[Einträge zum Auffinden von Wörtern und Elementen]
◇ ◇ ◇

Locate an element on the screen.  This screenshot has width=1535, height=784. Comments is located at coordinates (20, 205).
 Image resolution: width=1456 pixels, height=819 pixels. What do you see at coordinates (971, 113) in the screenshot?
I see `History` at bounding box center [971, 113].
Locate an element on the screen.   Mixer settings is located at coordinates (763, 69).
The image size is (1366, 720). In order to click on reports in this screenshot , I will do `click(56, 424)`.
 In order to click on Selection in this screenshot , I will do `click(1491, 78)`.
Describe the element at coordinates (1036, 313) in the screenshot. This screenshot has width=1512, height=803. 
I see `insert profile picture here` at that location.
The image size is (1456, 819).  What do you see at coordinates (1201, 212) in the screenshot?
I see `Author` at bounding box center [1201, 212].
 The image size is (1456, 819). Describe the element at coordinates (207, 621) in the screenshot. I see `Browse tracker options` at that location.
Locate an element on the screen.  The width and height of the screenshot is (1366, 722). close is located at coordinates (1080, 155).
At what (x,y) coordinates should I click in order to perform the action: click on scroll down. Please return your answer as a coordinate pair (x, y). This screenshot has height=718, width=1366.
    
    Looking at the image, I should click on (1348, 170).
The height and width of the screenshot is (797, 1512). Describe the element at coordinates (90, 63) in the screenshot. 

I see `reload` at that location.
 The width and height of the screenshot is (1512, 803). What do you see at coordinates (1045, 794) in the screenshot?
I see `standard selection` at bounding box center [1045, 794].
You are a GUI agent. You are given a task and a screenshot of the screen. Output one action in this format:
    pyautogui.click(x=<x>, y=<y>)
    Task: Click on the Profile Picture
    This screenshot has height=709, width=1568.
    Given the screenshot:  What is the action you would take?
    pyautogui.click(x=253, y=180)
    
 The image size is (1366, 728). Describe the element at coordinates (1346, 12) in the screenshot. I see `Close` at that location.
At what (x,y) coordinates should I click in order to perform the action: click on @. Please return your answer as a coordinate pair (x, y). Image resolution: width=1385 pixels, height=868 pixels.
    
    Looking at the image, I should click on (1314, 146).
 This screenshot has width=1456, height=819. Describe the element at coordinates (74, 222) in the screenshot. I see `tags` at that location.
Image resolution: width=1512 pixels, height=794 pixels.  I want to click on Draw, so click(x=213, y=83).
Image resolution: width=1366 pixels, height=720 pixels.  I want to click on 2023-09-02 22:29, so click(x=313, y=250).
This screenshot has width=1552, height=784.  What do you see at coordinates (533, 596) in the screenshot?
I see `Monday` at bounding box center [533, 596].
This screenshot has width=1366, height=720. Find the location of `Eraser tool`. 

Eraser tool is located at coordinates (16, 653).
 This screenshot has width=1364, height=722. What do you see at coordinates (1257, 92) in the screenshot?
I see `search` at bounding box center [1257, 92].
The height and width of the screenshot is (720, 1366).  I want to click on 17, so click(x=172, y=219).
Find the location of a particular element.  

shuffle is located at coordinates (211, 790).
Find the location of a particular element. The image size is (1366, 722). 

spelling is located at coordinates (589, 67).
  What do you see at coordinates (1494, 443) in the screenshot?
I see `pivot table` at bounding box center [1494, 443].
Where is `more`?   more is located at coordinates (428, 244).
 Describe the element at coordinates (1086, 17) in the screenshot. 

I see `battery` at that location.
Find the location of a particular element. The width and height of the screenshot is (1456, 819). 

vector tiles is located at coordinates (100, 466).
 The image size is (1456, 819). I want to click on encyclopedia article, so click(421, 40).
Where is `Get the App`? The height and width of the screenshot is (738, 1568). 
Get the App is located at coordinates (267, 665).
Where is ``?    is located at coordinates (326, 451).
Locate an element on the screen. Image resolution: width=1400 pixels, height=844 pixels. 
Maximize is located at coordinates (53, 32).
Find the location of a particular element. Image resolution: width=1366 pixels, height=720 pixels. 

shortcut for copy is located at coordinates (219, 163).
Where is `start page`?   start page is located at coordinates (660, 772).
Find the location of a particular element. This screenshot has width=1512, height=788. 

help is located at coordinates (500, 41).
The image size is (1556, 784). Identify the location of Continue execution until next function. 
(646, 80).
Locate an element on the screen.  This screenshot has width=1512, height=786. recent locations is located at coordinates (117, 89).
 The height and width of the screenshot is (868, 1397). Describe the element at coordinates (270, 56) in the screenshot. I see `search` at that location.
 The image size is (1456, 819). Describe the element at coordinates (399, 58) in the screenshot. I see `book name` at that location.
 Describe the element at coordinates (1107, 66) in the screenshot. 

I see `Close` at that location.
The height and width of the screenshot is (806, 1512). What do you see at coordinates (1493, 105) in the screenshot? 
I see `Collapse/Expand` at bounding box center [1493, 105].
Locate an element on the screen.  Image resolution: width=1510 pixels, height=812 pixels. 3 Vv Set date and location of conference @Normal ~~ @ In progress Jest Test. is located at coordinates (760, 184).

◇ ◇ ◇

*Aufgabe und Anforderungen*
Kannst du die Einträge vom Beginn bis einschließlich der Zeile mit „coordinates (763, 69).“ Wort für Wort noch einmal wiedergeben?

*Antwort zur Aufgabe*
Locate an element on the screen.  This screenshot has width=1535, height=784. Comments is located at coordinates (20, 205).
 Image resolution: width=1456 pixels, height=819 pixels. What do you see at coordinates (971, 113) in the screenshot?
I see `History` at bounding box center [971, 113].
Locate an element on the screen.   Mixer settings is located at coordinates (763, 69).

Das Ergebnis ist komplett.